Search term "agent": copy each line of the data containing it.

Stored data
◆ ◆ ◆ ◆

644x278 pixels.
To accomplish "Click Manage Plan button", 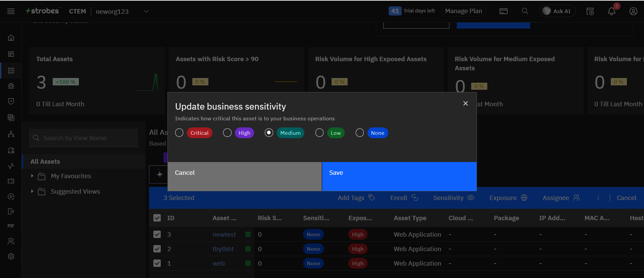I will 463,11.
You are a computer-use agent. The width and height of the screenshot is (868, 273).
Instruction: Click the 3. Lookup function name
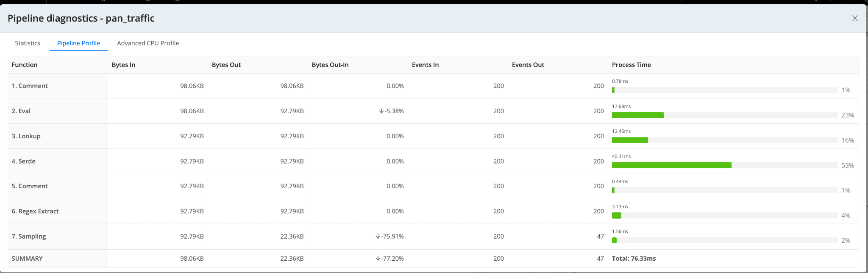coord(26,136)
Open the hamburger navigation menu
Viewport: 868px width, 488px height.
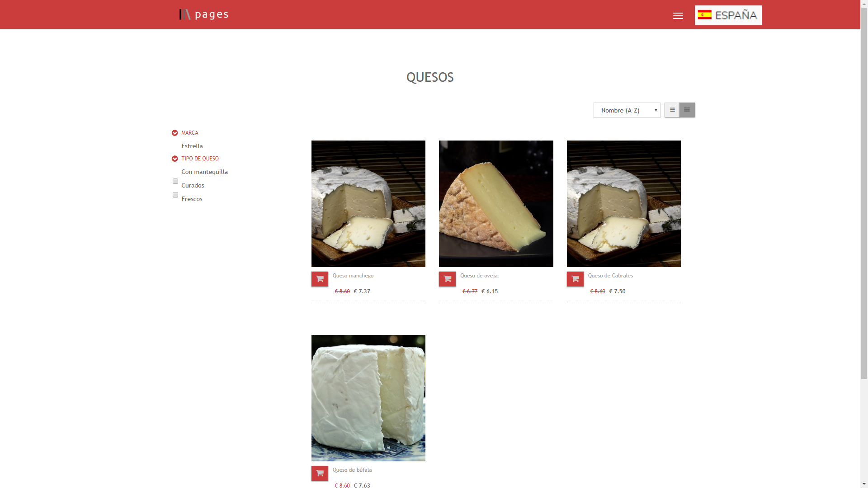click(x=678, y=16)
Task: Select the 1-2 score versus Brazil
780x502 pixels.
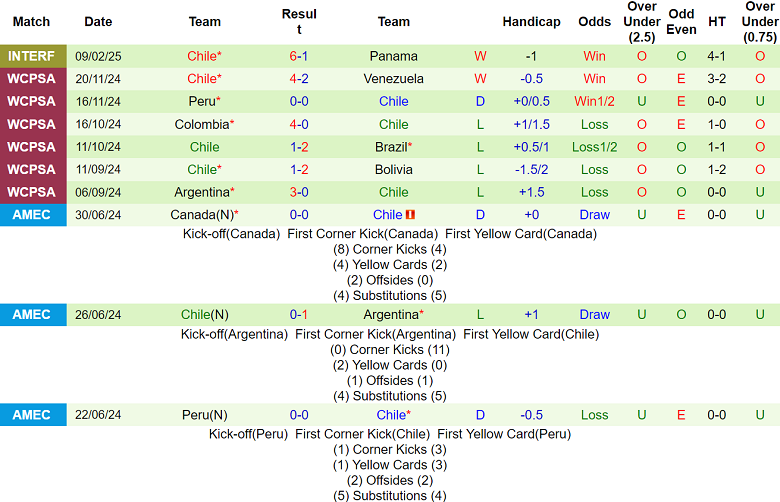Action: click(x=298, y=147)
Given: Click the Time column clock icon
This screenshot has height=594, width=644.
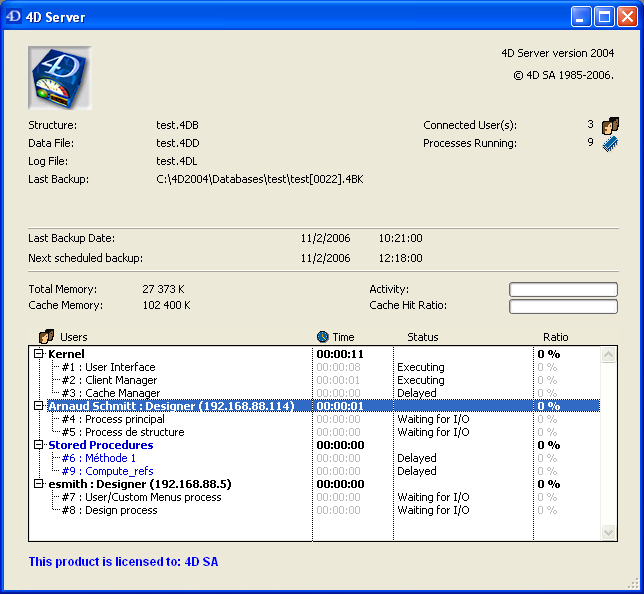Looking at the screenshot, I should pos(323,337).
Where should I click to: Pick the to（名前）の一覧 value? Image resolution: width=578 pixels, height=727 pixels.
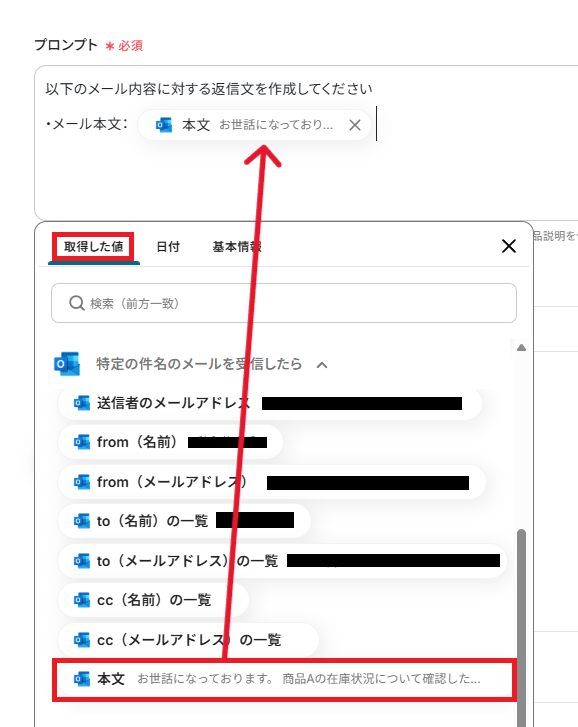[184, 521]
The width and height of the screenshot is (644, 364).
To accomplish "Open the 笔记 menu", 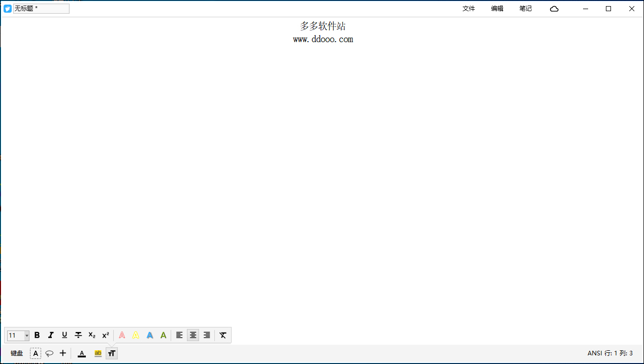I will [x=525, y=9].
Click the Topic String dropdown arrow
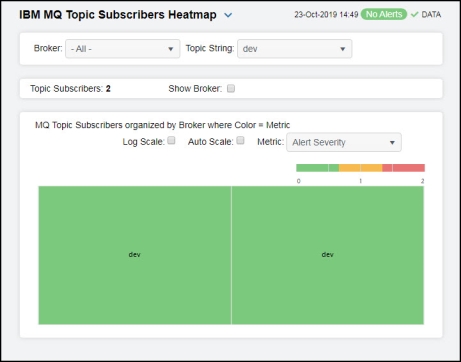Viewport: 461px width, 362px height. coord(342,49)
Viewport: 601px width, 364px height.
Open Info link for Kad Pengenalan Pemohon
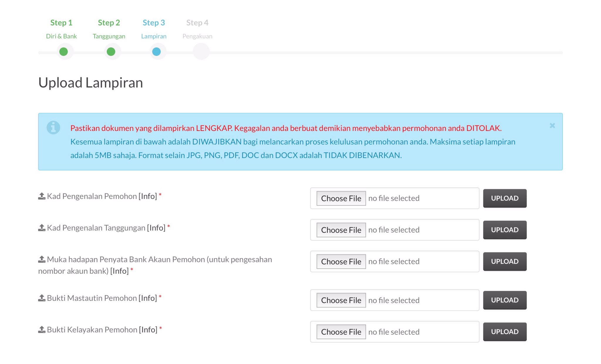coord(148,196)
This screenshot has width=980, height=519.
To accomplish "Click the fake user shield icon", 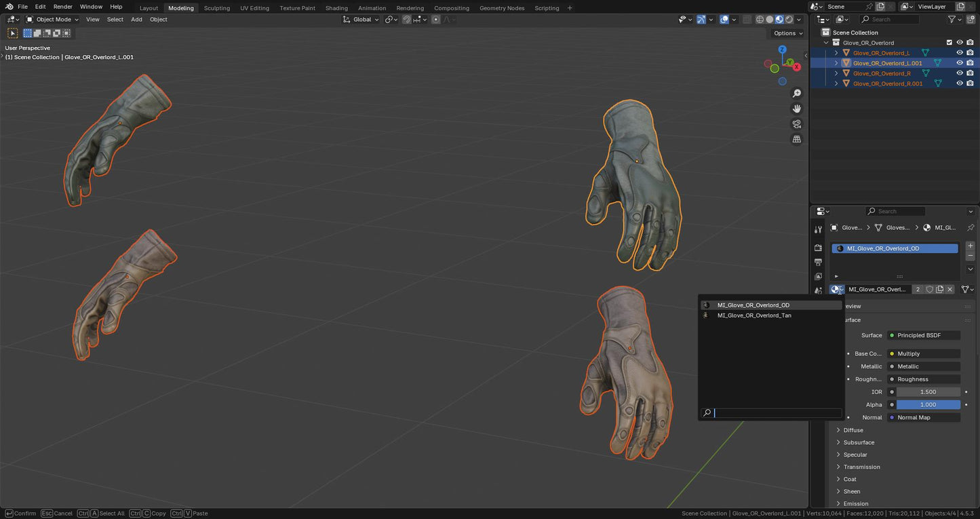I will coord(930,290).
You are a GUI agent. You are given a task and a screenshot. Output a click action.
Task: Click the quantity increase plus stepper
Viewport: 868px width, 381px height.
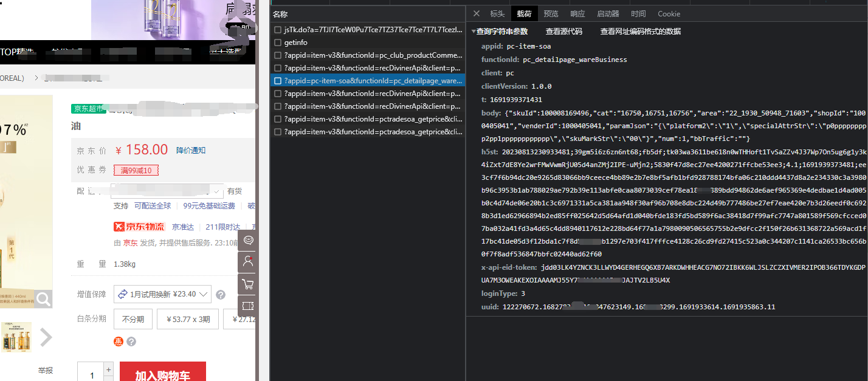click(x=108, y=368)
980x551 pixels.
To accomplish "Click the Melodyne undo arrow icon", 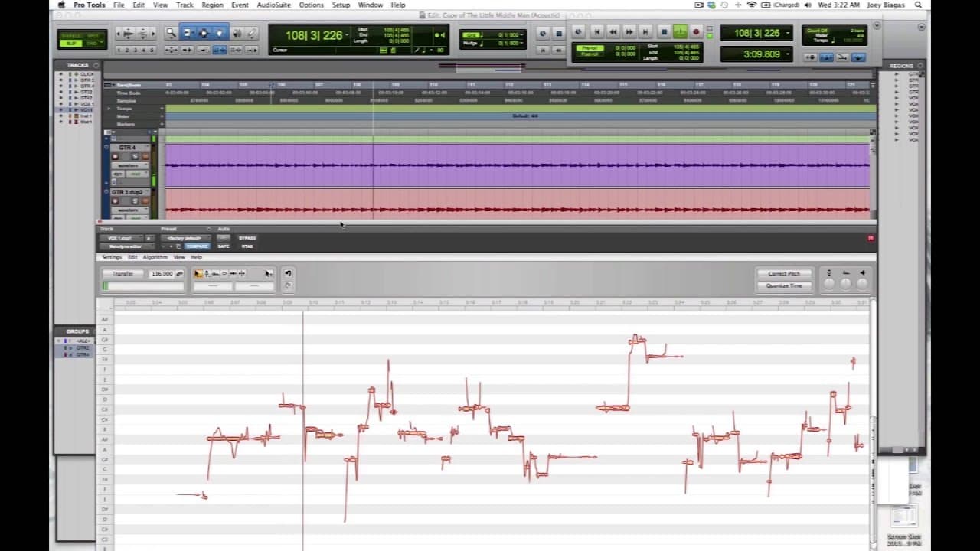I will [288, 273].
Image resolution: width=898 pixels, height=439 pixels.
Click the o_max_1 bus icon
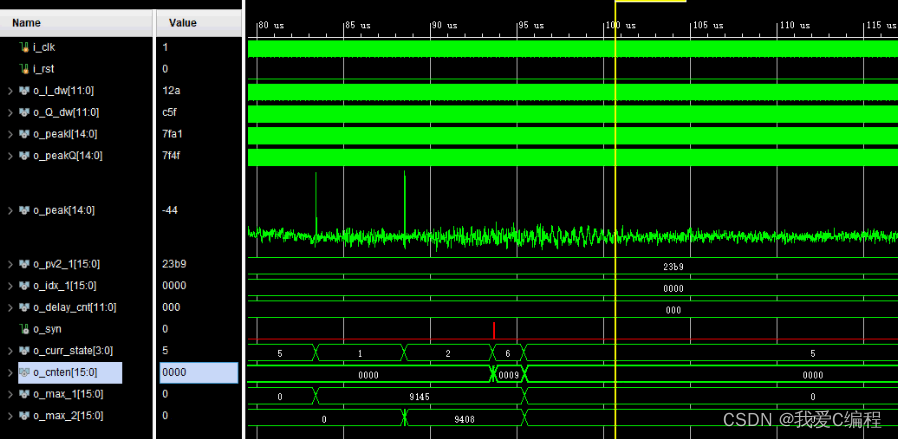coord(25,394)
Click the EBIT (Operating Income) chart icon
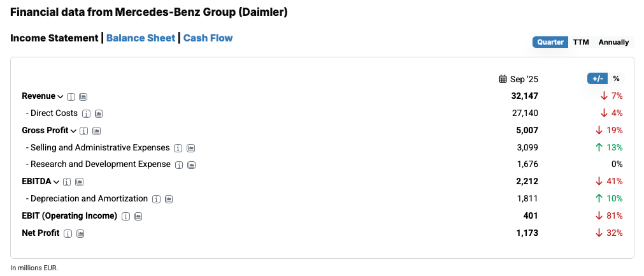Image resolution: width=644 pixels, height=276 pixels. click(x=138, y=217)
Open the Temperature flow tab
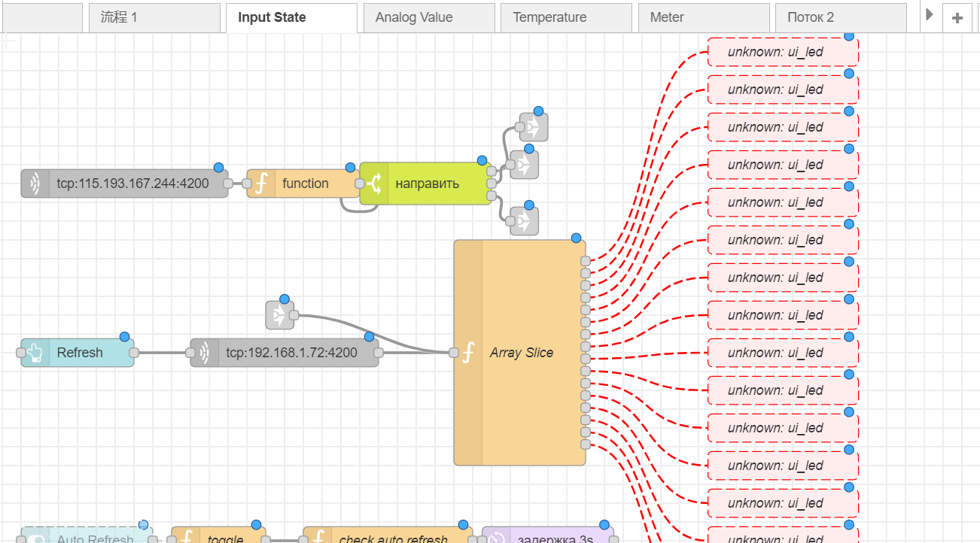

◆ ◆ ◆ ◆

YOUR SOLUTION =>
You are a computer-use agent. The width and height of the screenshot is (868, 273).
You are a GUI agent. You are given a task and a screenshot. Output a click action.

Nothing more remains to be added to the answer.